RECORDS PROVIDED
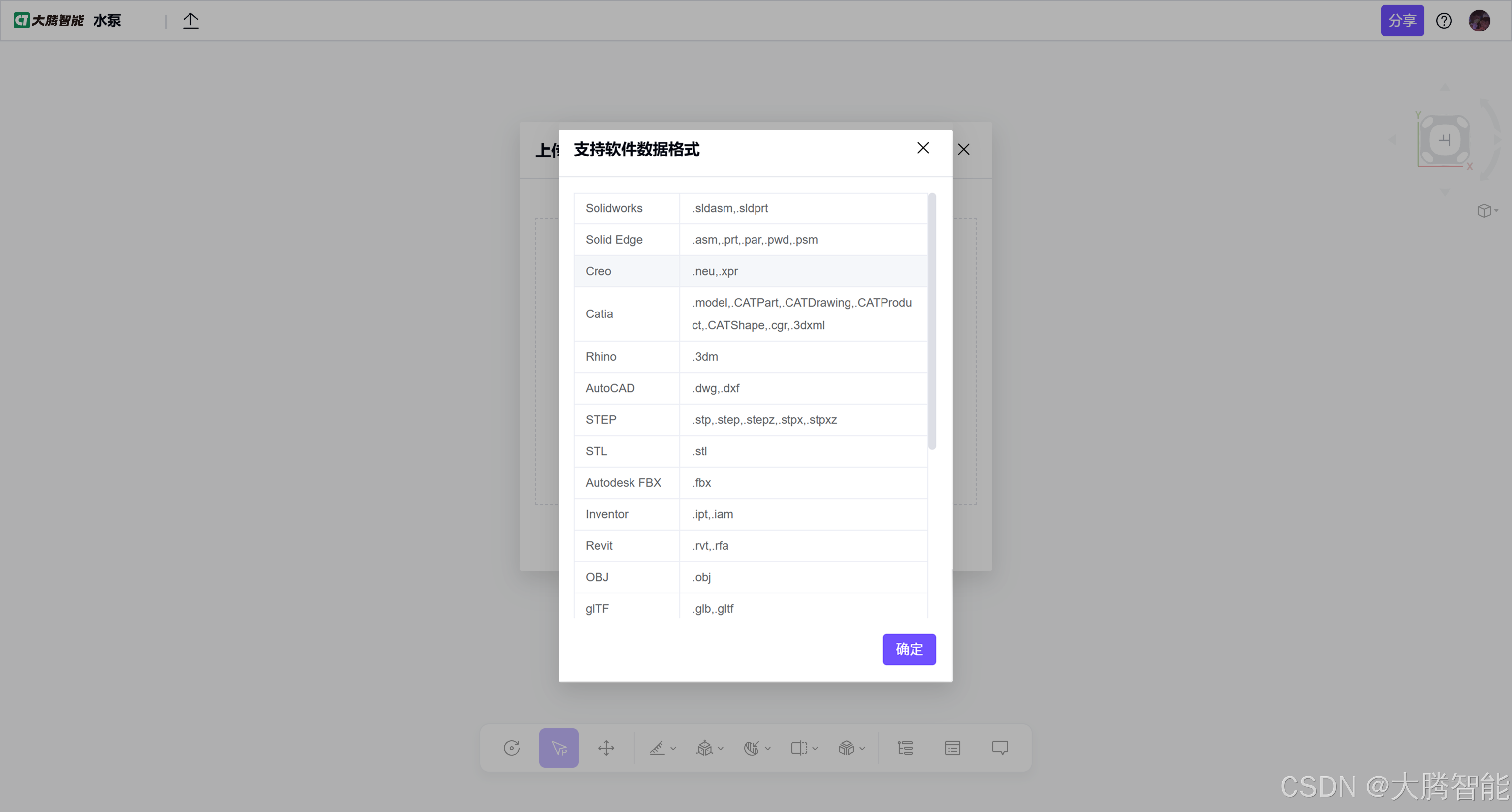Screen dimensions: 1512x812
Task: Click the 大腾智能 logo
Action: pos(49,21)
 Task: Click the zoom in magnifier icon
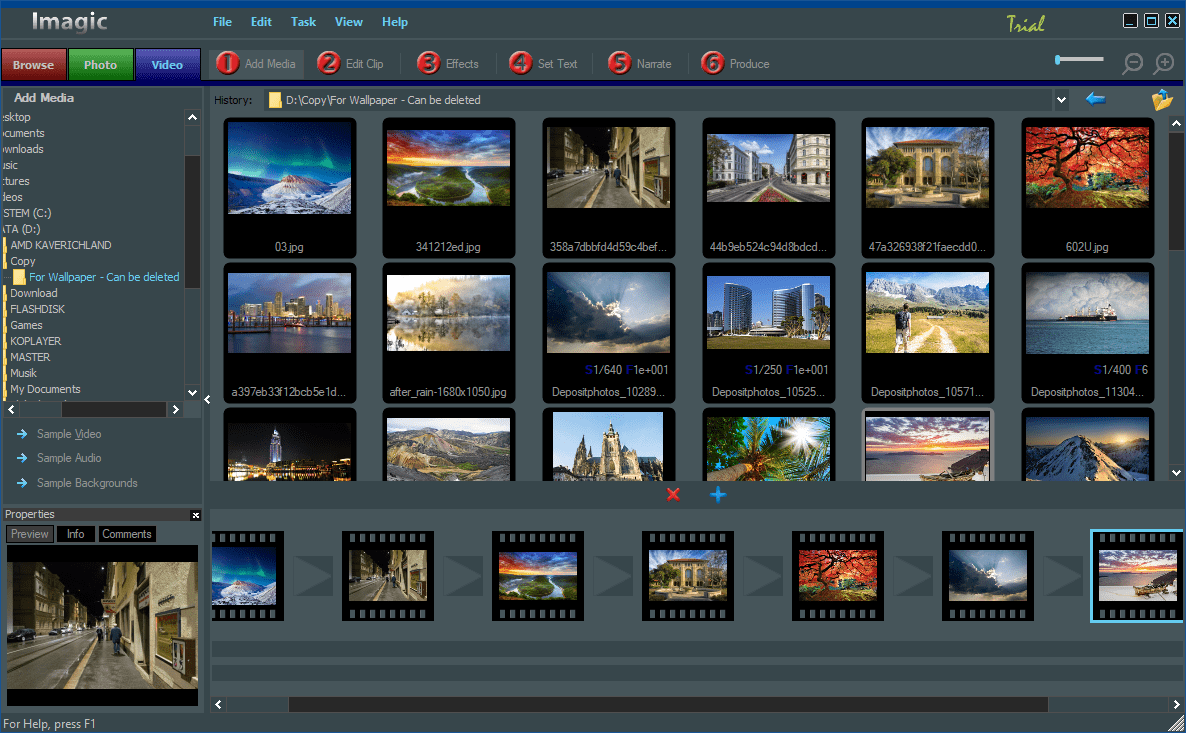tap(1164, 64)
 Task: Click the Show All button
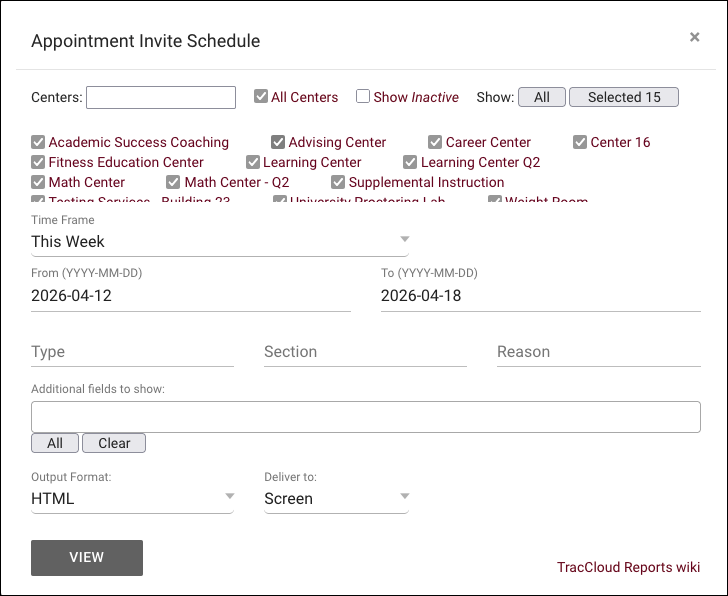point(542,97)
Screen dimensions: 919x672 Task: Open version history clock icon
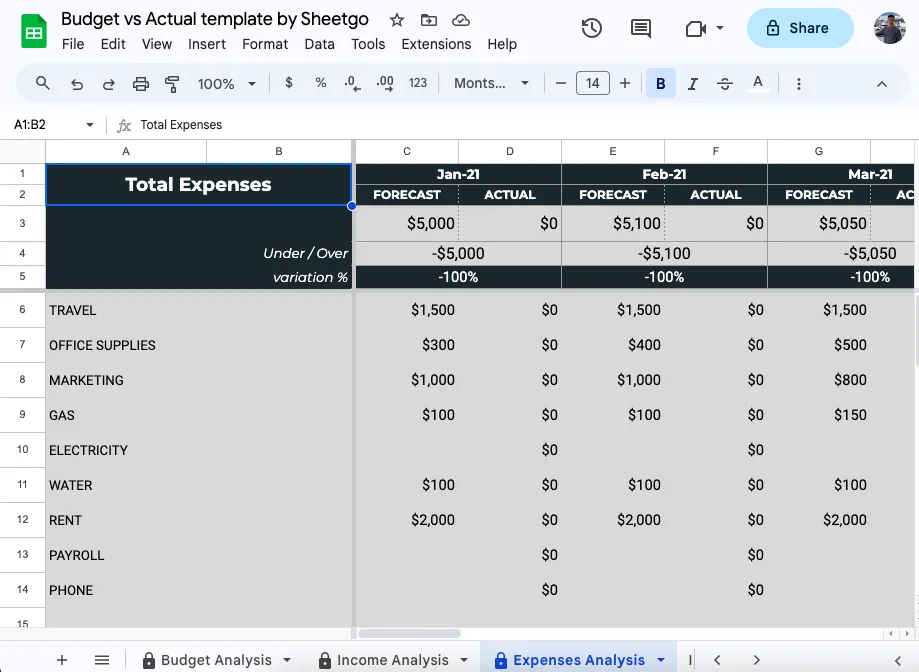tap(592, 28)
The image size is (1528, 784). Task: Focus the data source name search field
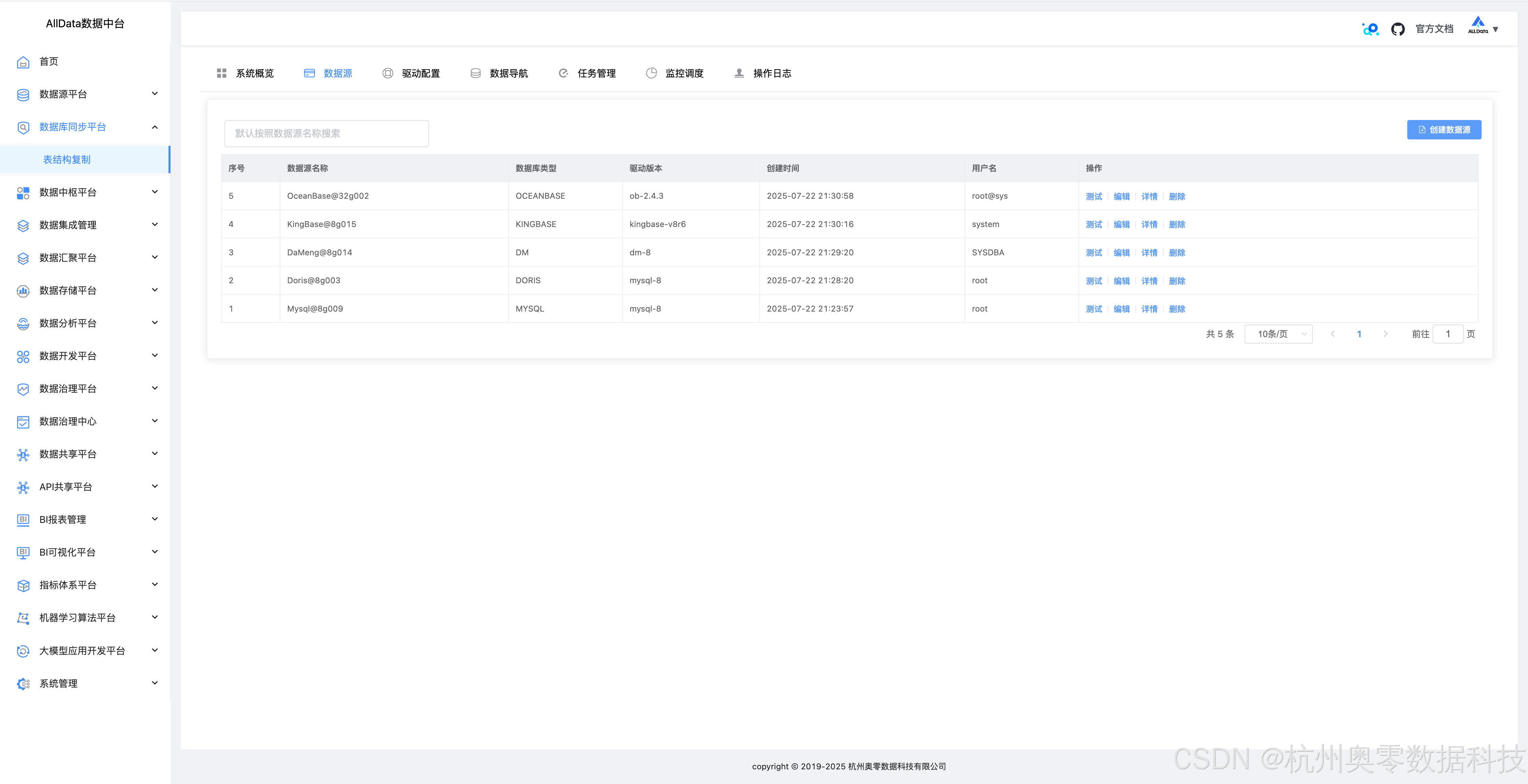pyautogui.click(x=326, y=133)

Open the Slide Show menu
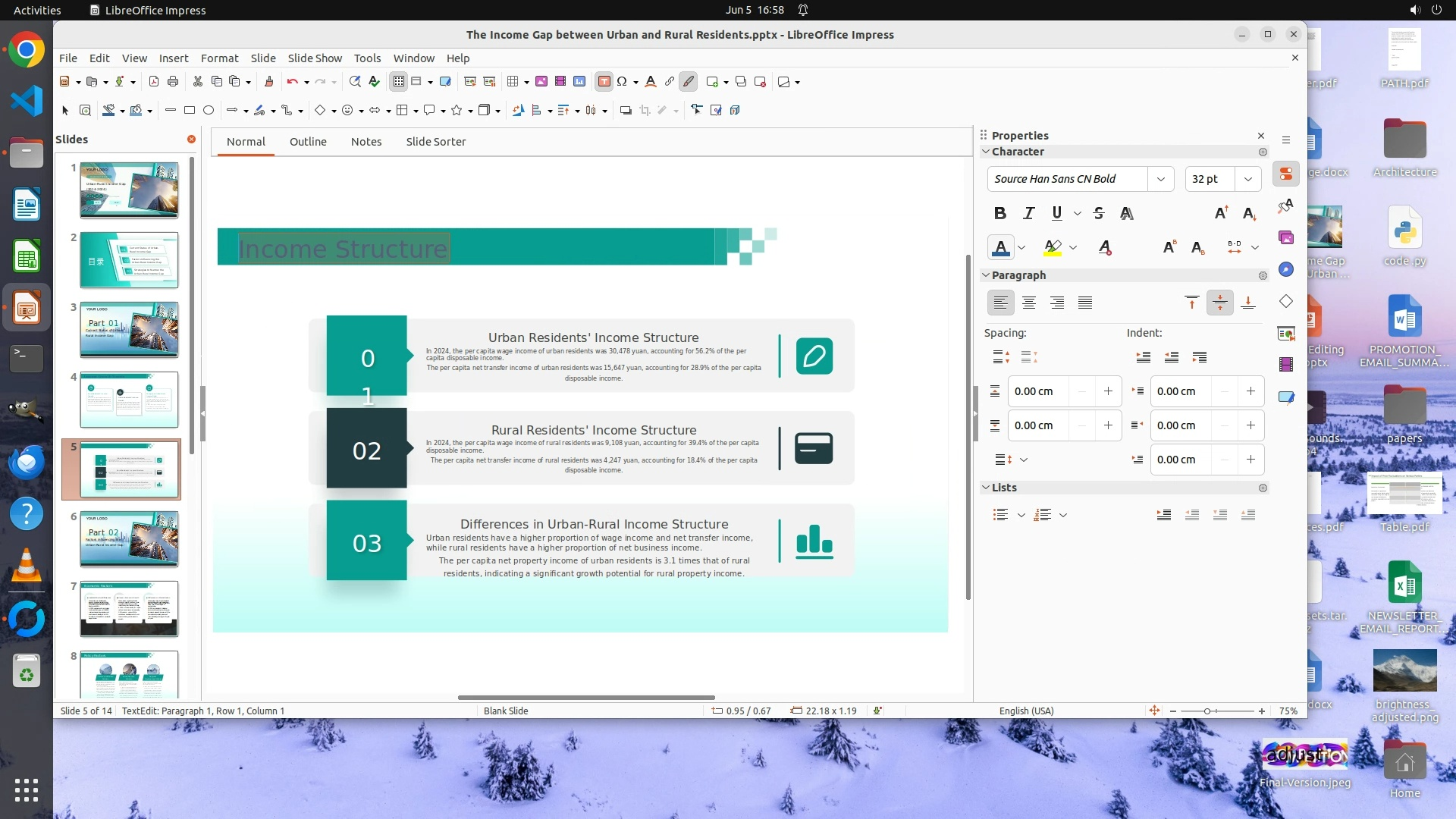click(315, 58)
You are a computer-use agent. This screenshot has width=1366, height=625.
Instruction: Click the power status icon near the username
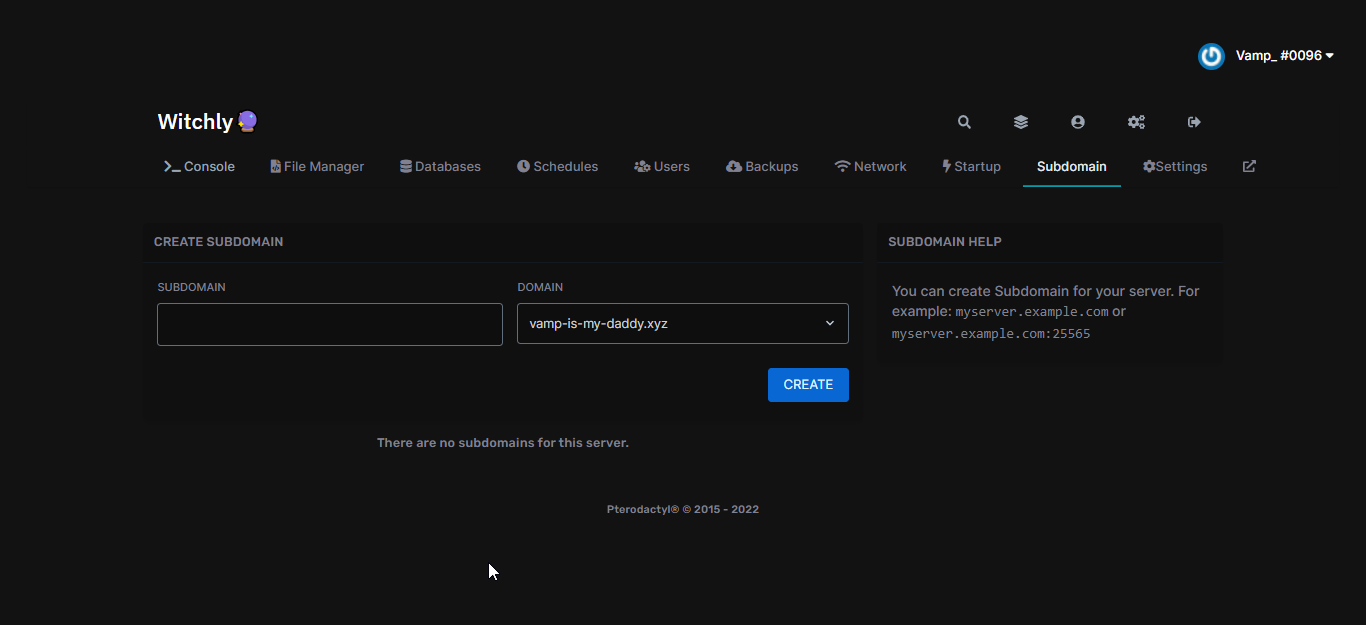coord(1210,56)
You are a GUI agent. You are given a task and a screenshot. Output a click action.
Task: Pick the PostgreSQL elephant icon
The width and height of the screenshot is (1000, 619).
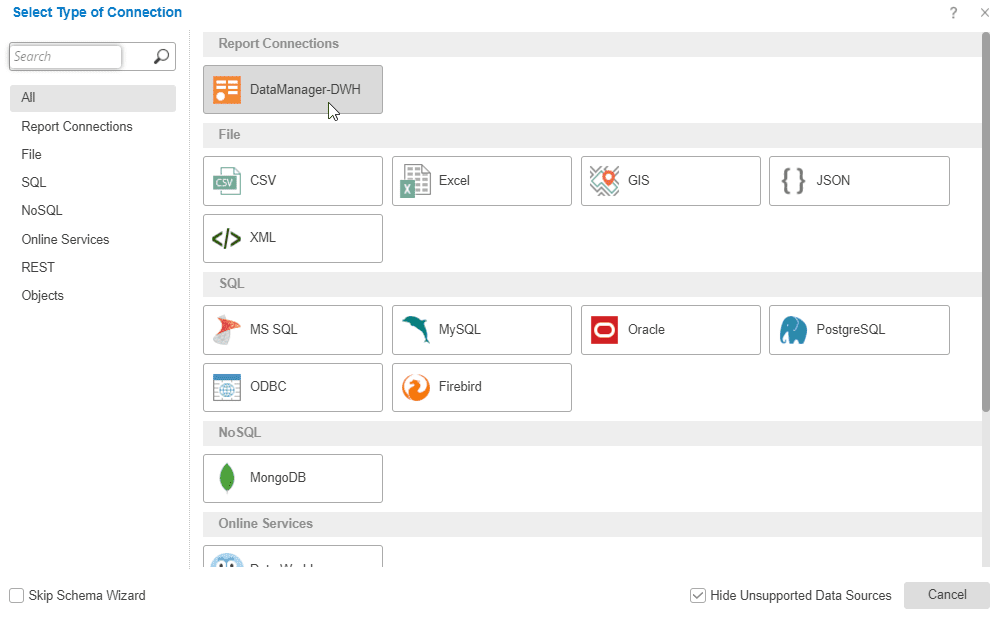(x=793, y=330)
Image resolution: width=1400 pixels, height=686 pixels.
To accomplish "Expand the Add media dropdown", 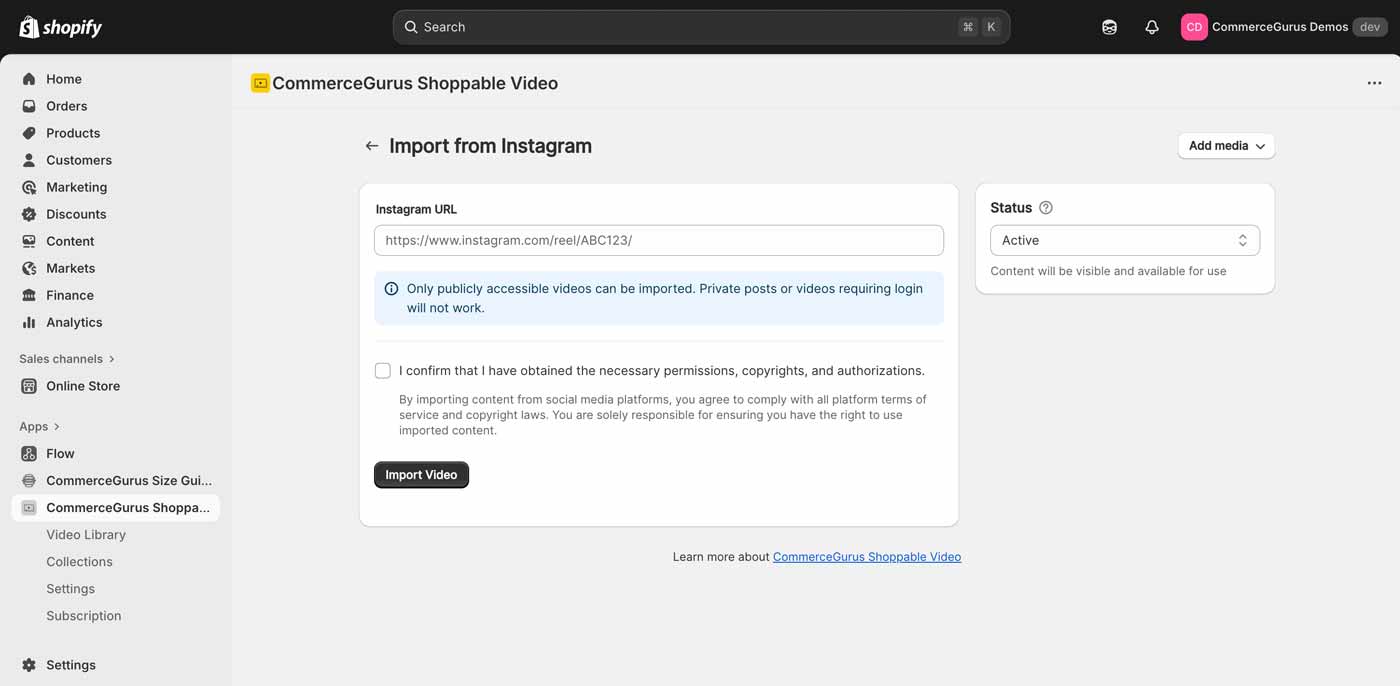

THE TASK
Print all of the data above word for word, leaving out the pictures.

RESULT
Screen dimensions: 1512x812
Task: Click the 大腾智能 logo
Action: pos(49,21)
 Task: Click the zoom in magnifier icon
tap(1164, 64)
 Task: Click the Show All button
point(542,97)
Screen dimensions: 919x672 Task: Open version history clock icon
tap(592, 28)
The image size is (1528, 784). Task: Focus the data source name search field
pyautogui.click(x=326, y=133)

Open the Slide Show menu
click(315, 58)
You are a computer-use agent. This screenshot has width=1366, height=625.
Instruction: Click the power status icon near the username
coord(1210,56)
You are a GUI agent. You are given a task and a screenshot. Output a click action.
Task: Pick the PostgreSQL elephant icon
The width and height of the screenshot is (1000, 619).
(x=793, y=330)
Image resolution: width=1400 pixels, height=686 pixels.
To accomplish "Expand the Add media dropdown", 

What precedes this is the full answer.